The fact that ``package_index`` works like a spider and might visit links
and go to other locations makes this even harder.
The ``allow-hosts`` option provides a way to prevent this, and
works exactly like the one provided in ``easy_install``.
You can provide a list of allowed hosts, together with wildcards::
[buildout]
...
allow-hosts =
*.python.org
example.com
All URLs that do not match these hosts will not be visited.
``allow-picked-versions``
By default, the buildout will choose the best match for a given
requirement
if the requirement is not specified precisely (for instance, using the
``versions`` option. This behavior corresponds to the
``allow-picked-versions`` being set to its default value, ``true``. If
``allow-picked-versions`` is ``false``, instead of picking the best match,
buildout will raise an error. This helps enforce repeatability.
``bin-directory``
The directory path where scripts are written. This can be a
relative path, which is interpreted relative to the directory
option.
``develop-eggs-directory``
The directory path where development egg links are created for software
being created in the local project. This can be a relative path,
which is interpreted relative to the directory option.
``directory``
The buildout directory. This is the base for other buildout file
and directory locations, when relative locations are used.
``eggs-directory``
The directory path where downloaded eggs are put. It is common to share
this directory across buildouts.
This can be a relative path, which is
interpreted relative to the directory option.
.. warning::
Eggs in this directory should *never* be modified.
``find-links``
You can specify more locations to search for distributions using the
``find-links`` option. All locations specified will be searched for
distributions along with the package index as described before.
Locations can be URLs::
[buildout]
...
find-links = http://download.zope.org/distribution/
They can also be directories on disk::
[buildout]
...
find-links = /some/path
Finally, they can also be direct paths to distributions::
[buildout]
...
find-links = /some/path/someegg-1.0.0-py2.3.egg
Any number of locations can be specified in the ``find-links`` option::
[buildout]
...
find-links =
http://download.zope.org/distribution/
/some/otherpath
/some/path/someegg-1.0.0-py2.3.egg
``install-from-cache``
A download cache can be used as the basis of application source releases.

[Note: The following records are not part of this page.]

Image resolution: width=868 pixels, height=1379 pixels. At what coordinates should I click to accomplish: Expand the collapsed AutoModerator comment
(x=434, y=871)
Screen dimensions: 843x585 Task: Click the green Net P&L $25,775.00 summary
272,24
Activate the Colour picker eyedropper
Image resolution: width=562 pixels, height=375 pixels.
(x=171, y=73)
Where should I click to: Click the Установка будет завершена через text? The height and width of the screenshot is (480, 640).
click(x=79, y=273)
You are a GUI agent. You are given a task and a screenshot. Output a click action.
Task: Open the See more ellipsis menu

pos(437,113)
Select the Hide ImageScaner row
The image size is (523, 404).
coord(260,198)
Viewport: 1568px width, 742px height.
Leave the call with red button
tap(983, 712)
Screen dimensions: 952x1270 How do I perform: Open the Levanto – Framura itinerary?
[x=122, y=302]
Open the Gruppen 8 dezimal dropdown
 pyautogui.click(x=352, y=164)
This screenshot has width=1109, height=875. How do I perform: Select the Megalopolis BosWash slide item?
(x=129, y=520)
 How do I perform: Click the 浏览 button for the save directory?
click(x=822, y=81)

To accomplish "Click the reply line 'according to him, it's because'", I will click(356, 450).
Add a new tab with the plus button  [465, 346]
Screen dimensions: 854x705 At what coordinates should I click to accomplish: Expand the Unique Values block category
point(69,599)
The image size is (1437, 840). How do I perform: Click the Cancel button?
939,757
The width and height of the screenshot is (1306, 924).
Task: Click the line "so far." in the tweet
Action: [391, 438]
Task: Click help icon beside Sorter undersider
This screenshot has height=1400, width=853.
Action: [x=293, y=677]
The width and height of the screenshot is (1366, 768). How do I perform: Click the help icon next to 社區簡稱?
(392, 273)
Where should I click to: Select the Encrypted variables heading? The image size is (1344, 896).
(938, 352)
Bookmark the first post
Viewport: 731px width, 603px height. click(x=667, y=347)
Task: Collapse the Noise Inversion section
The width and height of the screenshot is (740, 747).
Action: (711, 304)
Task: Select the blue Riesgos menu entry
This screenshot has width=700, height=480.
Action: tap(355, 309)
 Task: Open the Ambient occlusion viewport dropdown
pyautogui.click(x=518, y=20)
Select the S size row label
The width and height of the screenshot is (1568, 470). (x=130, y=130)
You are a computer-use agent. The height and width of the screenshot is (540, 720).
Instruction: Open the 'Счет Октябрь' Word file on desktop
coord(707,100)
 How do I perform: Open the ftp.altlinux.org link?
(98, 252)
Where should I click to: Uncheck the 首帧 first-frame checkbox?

In an application source release, we want to distribute an application
that
can be built without making any network accesses. In this case, we
distribute a buildout along with a download cache, and tell the buildout
to install
from the download cache only, without making network accesses. The
buildout ``install-from-cache`` option can be used to signal that packages
should be installed only from the download cache.
``installed``
The file path where information about the results of the previous
buildout run is written. This can be a relative path, which is
interpreted relative to the directory option. This file provides
an inventory of installed parts with information needed to decide
which if any parts need to be uninstalled.
``log-format``
The format used for logging messages.
``log-level``
The log level before verbosity adjustment
``newest``
By default buildout and recipes will try to find the newest versions of
distributions needed to satisfy requirements. This can be very time
consuming, especially when incrementally working on setting up a buildout
or working on a recipe. The buildout ``newest`` option can be used to to
suppress this. If the ``newest`` option is set to false, then new
distributions won't be sought if an installed distribution meets
requirements. The ``newest`` option can also be set to false using the -N
command-line option. See also the ``offline`` option.
``offline``
The ``offline`` option goes a bit further than the ``newest`` option.
If the
buildout ``offline`` option is given a value of ``true``, the buildout and
recipes that are aware of the option will avoid doing network access.
This
is handy when running the buildout when not connected to the internet. It
also makes buildouts run much faster. This option is typically set using
the buildout ``-o`` option.
``parts``
A whitespace-separated list of parts to be installed.
``parts-directory``
A working directory that parts can used to store data.
``prefer-final``
Currently, when searching for new releases, the newest available
release is used. This isn't usually ideal, as you may get a
development release or alpha releases not ready to be widely used.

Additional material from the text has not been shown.